The hiring push could be the first step towards establishing a new concentration in ethnicity and migration, Gay told the Harvard Gazette, a University-run publication. Students and alumni staged a demonstration and sent multiple letters to University administrators earlier this year calling for an ethnic studies program at the University, marking the latest push in a decades-long effort.
Dean of Arts and Humanities Robin Kelsey and Dean of Social Science Lawrence D. Bobo are overseeing the hiring effort alongside Gay. The two deans are currently forming a faculty search committee, which will be led by Sociology Professor Mary C. Waters and by Mayra Rivera, the chair of FAS’s standing committee on Ethnicity, Migration, Rights.
Currently, the College offers an EMR secondary as well as an Ethnic Studies track within the History and Literature concentration. Activists, however, have called these insufficient, pointing to ethnic studies programs at peer institutions such as Yale.
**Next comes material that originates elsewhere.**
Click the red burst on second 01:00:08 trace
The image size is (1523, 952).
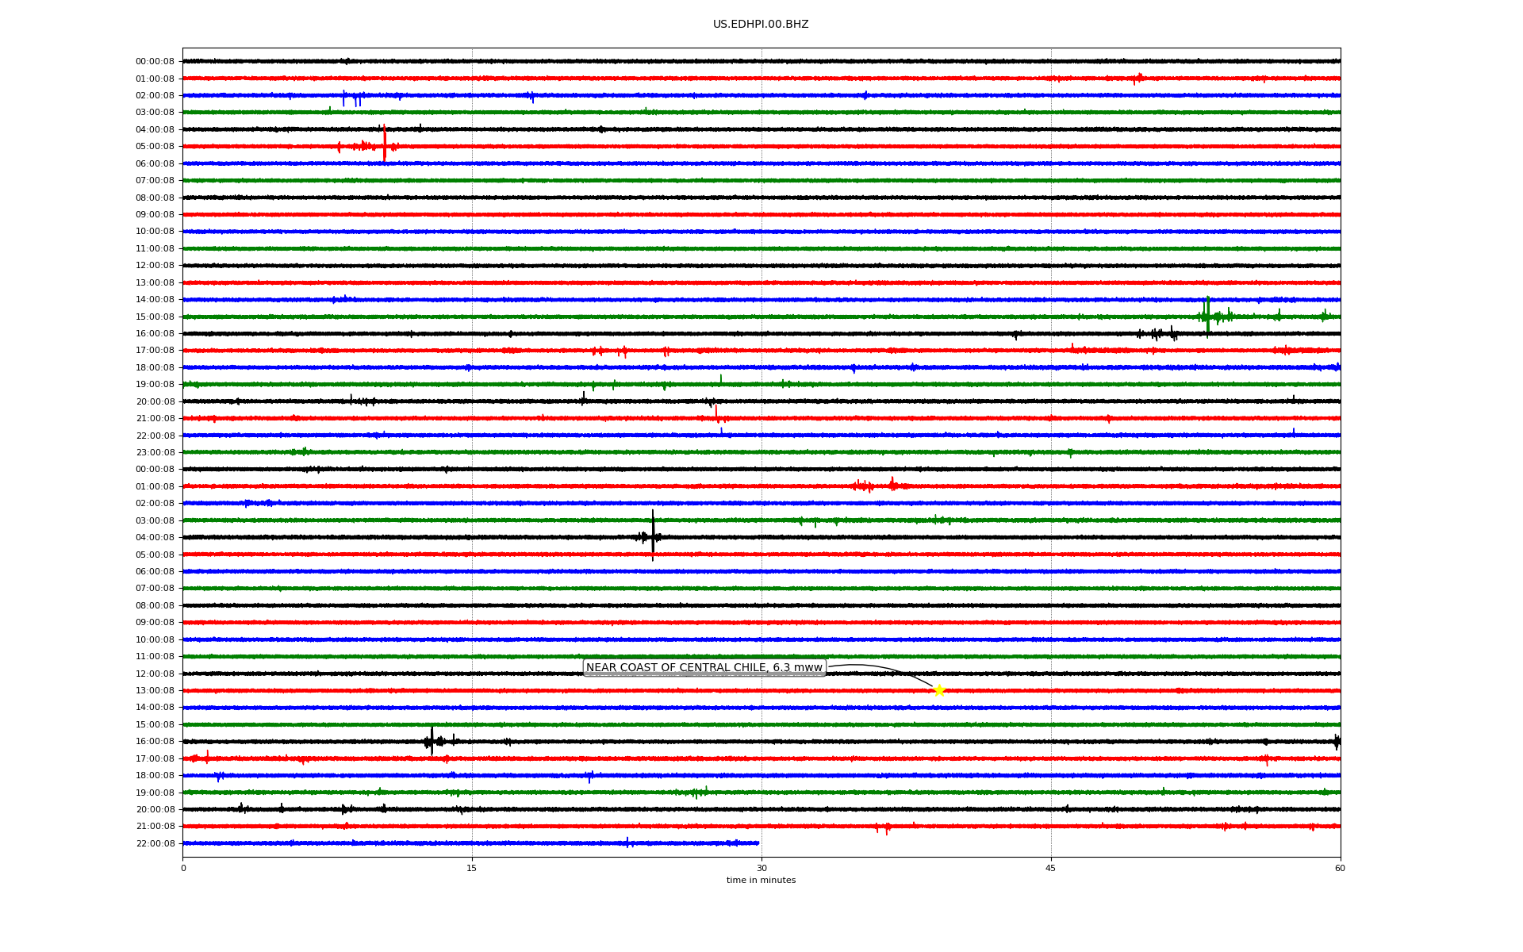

Administrators previously have not outright rejected demands to create a formalized ethnic studies program but also have not committed to doing so. Gay’s comments Monday represent the furthest administrators have gone in recent years to acknowledge the possibility of creating such a program.
The University’s announcement Monday came after a year marked by student outcry over tenure decisions for faculty across the University whose scholarship includes work in ethnic studies.
In February, students and alumni protested the departure of two tenure-track faculty who specialize in Asian American studies, Associate Professor of Education Natasha K. Warikoo at the Graduate School of Education and Assistant Professor of History Genevieve A. Clutario in FAS. The University decided in November 2018 not to put Warikoo up for tenure, and Clutario accepted a tenured position at Wellesley College.
And in April, students and alumni of FAS and Harvard Divinity School circulated petitions decrying the Divinity School’s decision not to grant tenure to Ahmed Ragab. One letter specifically cited Ragab’s research in the field of Muslim studies, arguing that his work fills a “crucial gap” in scholarship on the topic at Harvard.
In an interview soon after taking office, Gay said she planned to concentrate on hiring faculty who focus on race and ethnicity before considering the establishment of a formal program. And in a March interview, Gay announced FAS has recruited three early-career scholars in Social Studies and Sociology who focus on ethnicity, migration, and indigeneity. The new recruits will join the faculty this fall.